Social Networking

By Amy Winter

April 29, 2011 6 min read

Social networking sites are not only used to stay in touch with friends and family but also great tools to help job seekers search for the perfect job. With profiles on Facebook and LinkedIn, for example, job candidates can present themselves in a positive light. It is easy to create a bigger contact list and connect with others in your industry all around the world.

"Social networking is an easy way for job seekers to build their network by reaching out to former colleagues and classmates, as well as fellow alumni and industry professionals," says John A. Challenger, CEO of Challenger, Gray & Christmas Inc., a global outplacement consultancy. "Job seekers can then use their networks to uncover available positions and to establish relationships with hiring managers or contacts who can give them a recommendation."

Job search tools used to be limited to newspapers and telephone calls, but the Internet has opened a whole new world with more options, including blogs and the social networks LinkedIn, Facebook and Twitter. But social media profiles need to display your career in a positive manner. Maribeth Kuzmeski, author and founder of Red Zone Marketing LLC, says your online reputation should fit with your in-person reputation. Keep your profiles professional, and include your strengths and key areas of experience. Get rid of inappropriate photos and postings. Think before tweeting; you never know where the content will appear online. Create a blog to describe your skills in a clear and concise manner.

"It is important to make sure that you remain professional and put your best foot forward when using social media sites," says Allison Nawoj, spokeswoman for CareerBuilder.com. "Job seekers need to be mindful that the content they are posting on their online profiles represents them."

Use your networking skills to reach out to your Facebook friends, LinkedIn contacts and Twitter followers. Let them know you are looking for a new job, according to Kuzmeski. One contact may know of an open position at his company. LinkedIn, which has a good reputation for business development, is a great place to find contacts in your industry. Yusuf Wilson, a career coach, emphasizes finding the "right" contacts rather than the most acquaintances. You want contacts who are willing to present you to their LinkedIn contacts, which helps build your network.

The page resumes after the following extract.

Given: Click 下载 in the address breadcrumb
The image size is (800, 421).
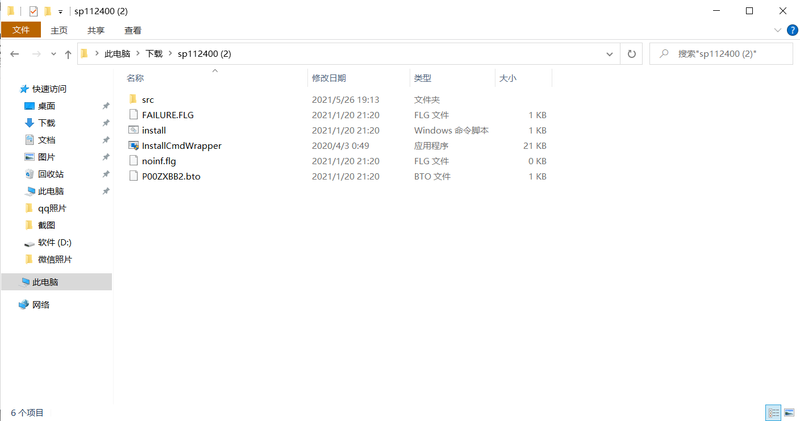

As you "friend" more people on Facebook, watch your profile on a consistent basis. Nawoj recommends having alerts sent to your email when someone posts on your wall. You want the content and conversations to help build your personal brand, according to Susan Gunelius, author and CEO of KeySplash Creative, a marketing communications company. You own your profile's space, so you should delete any hurtful or inappropriate comments. Facebook also allows users to enact privacy settings so only certain people can access your wall. Kuzmeski suggests setting up Google Alerts to keep up-to-date on anything about you that appears online.

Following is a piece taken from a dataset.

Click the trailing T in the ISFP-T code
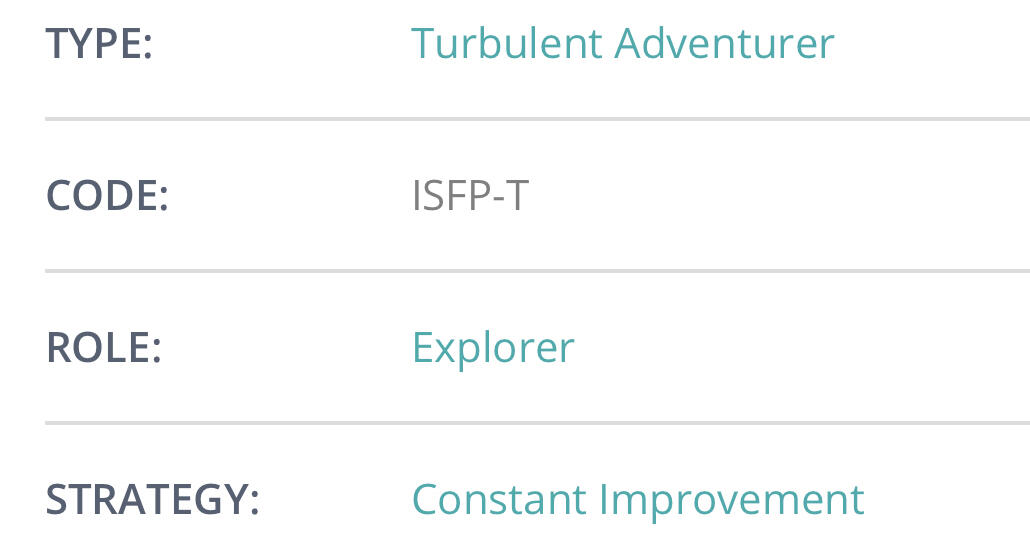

"Ultimately, the best way to manage your online reputation is by generating positive search results through your online posts and profiles that will rank as highly as possible on any list of search results," Kuzmeski says. "But by monitoring these search results closely, you can get out in front of any problems that may arise from something negative someone else has said about you or your current employer online."

It is especially important to monitor your online appearance because a greater number of employers are doing Internet searches to find out more about job applicants. Gunelius says employers may do a Google search on a candidate before even meeting the person. And during the interview, some interviewers may ask the job candidate to open his or her Facebook profile. You don't want your profile to immediately give a bad impression, according to Kuzmeski. In a CareerBuilder survey, 35 percent of employers said the content on a social networking site had caused them not to hire a particular candidate, Nawoj says. Some examples were inappropriate photographs or information; content featuring drinking or drugs; poor communication skills; negative information about previous employers, clients or co-workers; and discriminatory comments.

"Social networking should be used cautiously," Challenger says. "As these sites become increasingly intertwined, it becomes easier and easier for potential employers to access the more personal aspects of job seekers' lives."

You also can use social media to help prepare for the interview. Kuzmeski recommends researching your potential employer. It will impress an employer if you know specific information about the company. Or create a thank-you video with the assistance of YouTube. Develop a quick thank-you note script. Record yourself, and upload it to YouTube, Kuzmeski recommends. Send the video link to the interviewer; you definitely will stand out among the other applicants.

"No matter what means of communication you prefer, relationships are the real secret to success," Kuzmeski says. "If you can use social media to build strong relationships and connect with employers, you will get your piece of the proverbial pie. If you can't, you'll be scrambling for crumbs."